- Directed by: Wolf Rilla
- Written by: Ted Willis
- Produced by: Victor Hanbury
- Starring: Donald Houston Susan Shaw Robert Brown
- Cinematography: Geoffrey Faithfull
- Edited by: Peter Graham Scott
- Music by: Ronald Binge
- Production company: Victor Hanbury Productions (as Insignia)
- Distributed by: United Artists Corporation (UK)
- Release date: December 1953 (UK);
- Running time: 72 minutes
- Country: United Kingdom
- Language: English

= The Large Rope =

1953 film by Wolf Rilla

The Large Rope (also known as The Long Rope) is a 1953 British second feature ('B') crime film directed by Wolf Rilla and starring Donald Houston, Susan Shaw and Robert Brown. It was written by Ted Willis.

==Plot==
Tom Penney returns to his village after serving three years in prison for an assault that he did not commit, determined to take his revenge on those who framed him. He meets hostility from most of the village including his father, but his mother is glad to see him, and his former girlfriend, Susan, who is about to be married that day, finds her old feelings for him resurface. Amy Jordan, the flirtatious married woman he is supposed to have assaulted three years ago, is found dead in nearby woods just as the wedding is due to begin, and Susan runs from the church when she hears the news. Tom is taken in by the police for questioning, but escapes, and both he and the police try to discover the killer, while most of the villagers, convinced that Tom is the murderer, form a lynch mob.

==Cast==
- Donald Houston as Tom Penney
- Susan Shaw as Susan Hamble
- Robert Brown as Mick Jordan
- Vanda Godsell as Amy Jordan
- Peter Byrne as Jeff Stribling
- Richard Warner as Inspector Harmer
- Christine Finn as May
- Thomas Heathcote as James Gore
- Katie Johnson as grandmother (uncredited)
- Hilda Fenemore as pub landlady (uncredited)

==Critical reception==
Kine Weekly wrote: "The direction is a bit woolly and the cast uneven, but warm and sunny countryside backgrounds help to round off its ragged edges. ... The picture's cross-sections of life in green pastures are somewhat raw, but its calm, rustic atmosphere is authentic and gives essential contrast to its homicidal plot. Donald Houston displays very little animation as Tom, but Susan Shaw pleases as Susan, and Robert Brown makes a wicked Mick. The dénouement, although obvious, is robust rough house and completely in accord with the down-to-earth sentiments. By, and large, compact and hearty screen barnstorming."
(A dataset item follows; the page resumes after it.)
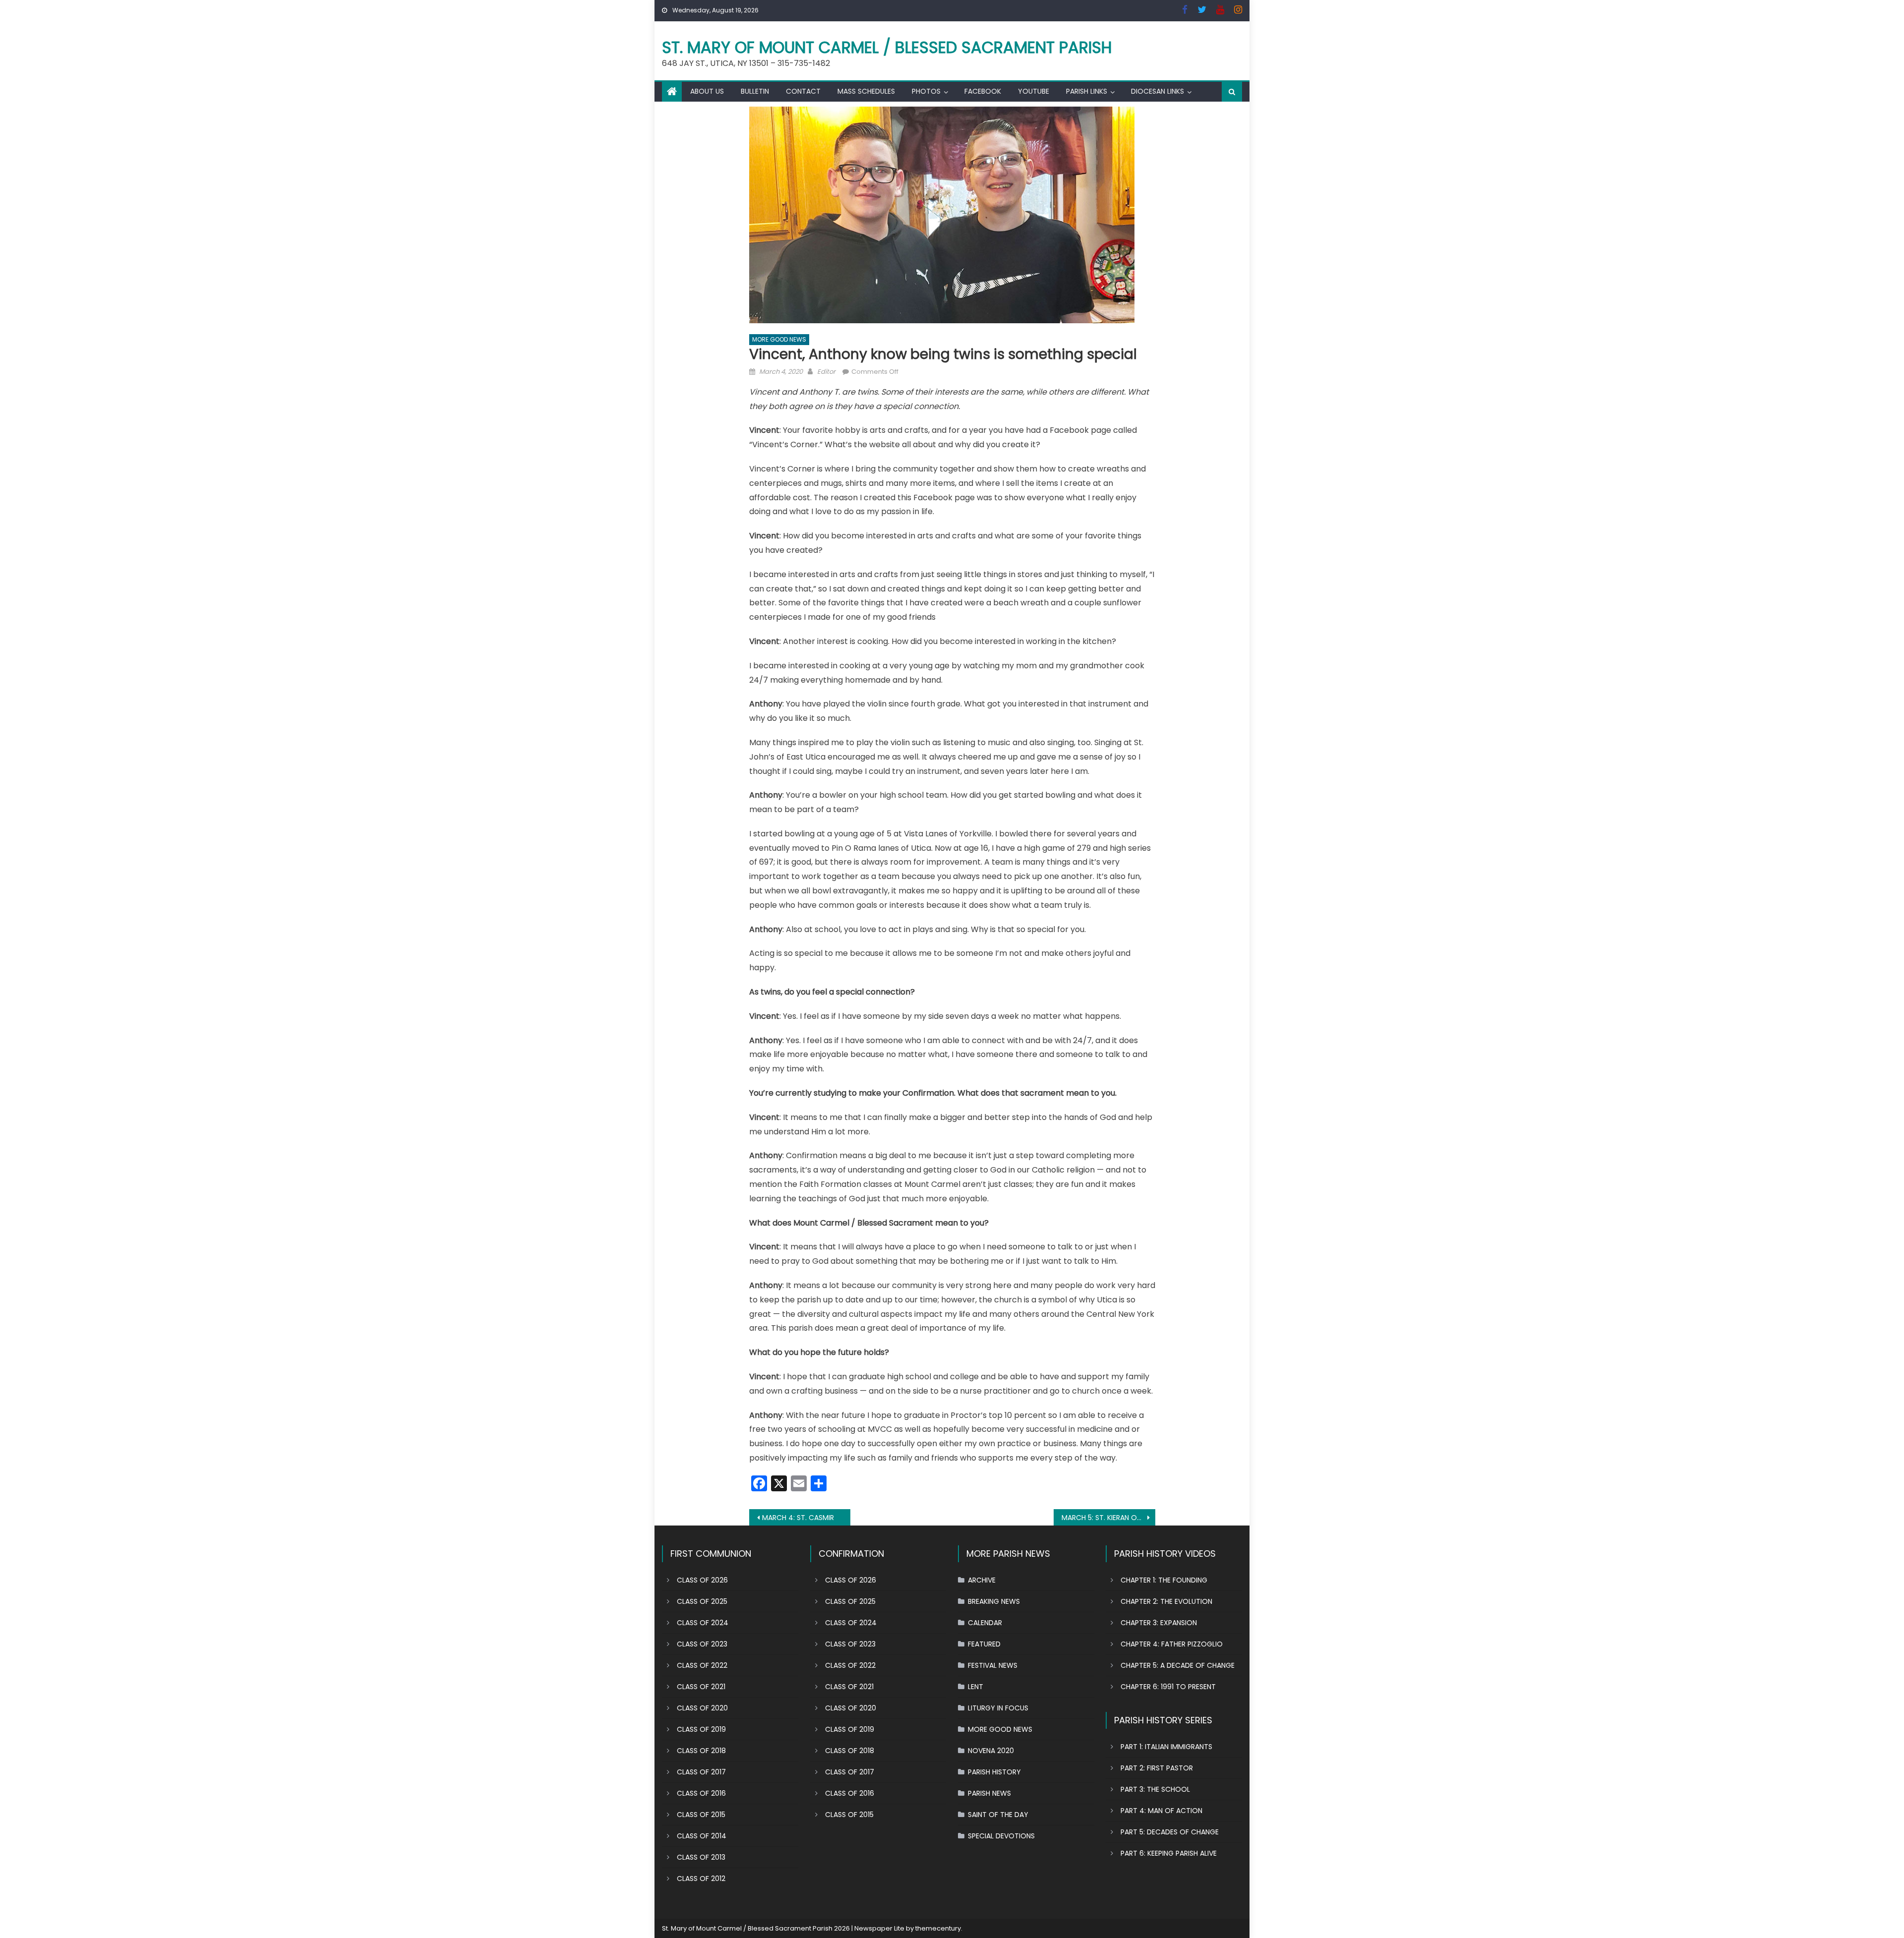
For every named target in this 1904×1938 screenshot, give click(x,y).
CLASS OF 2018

Picturegoer wrote: "A man serves a prison sentence for murder. On his release he returns to his native village determined to clear himself. That's all. But the very simplicity of the whole thing carries weight. Donald Houston could, with advantage, have been more animated as the man with a mission. On the other hand, Susan Shaw is really bright as the girl who still believes in his innocence."

In British Sound Films: The Studio Years 1928–1959 David Quinlan rated the film as "mediocre", writing: "Leisurely, rather wearisome 'who dunnit'."

The film historians Steve Chibnall and Brian McFarlane describe The Large Rope as an "excellent thriller", adding that it has "an arresting narrative premise and an unsentimental view of the potential mean-spiritedness of village life".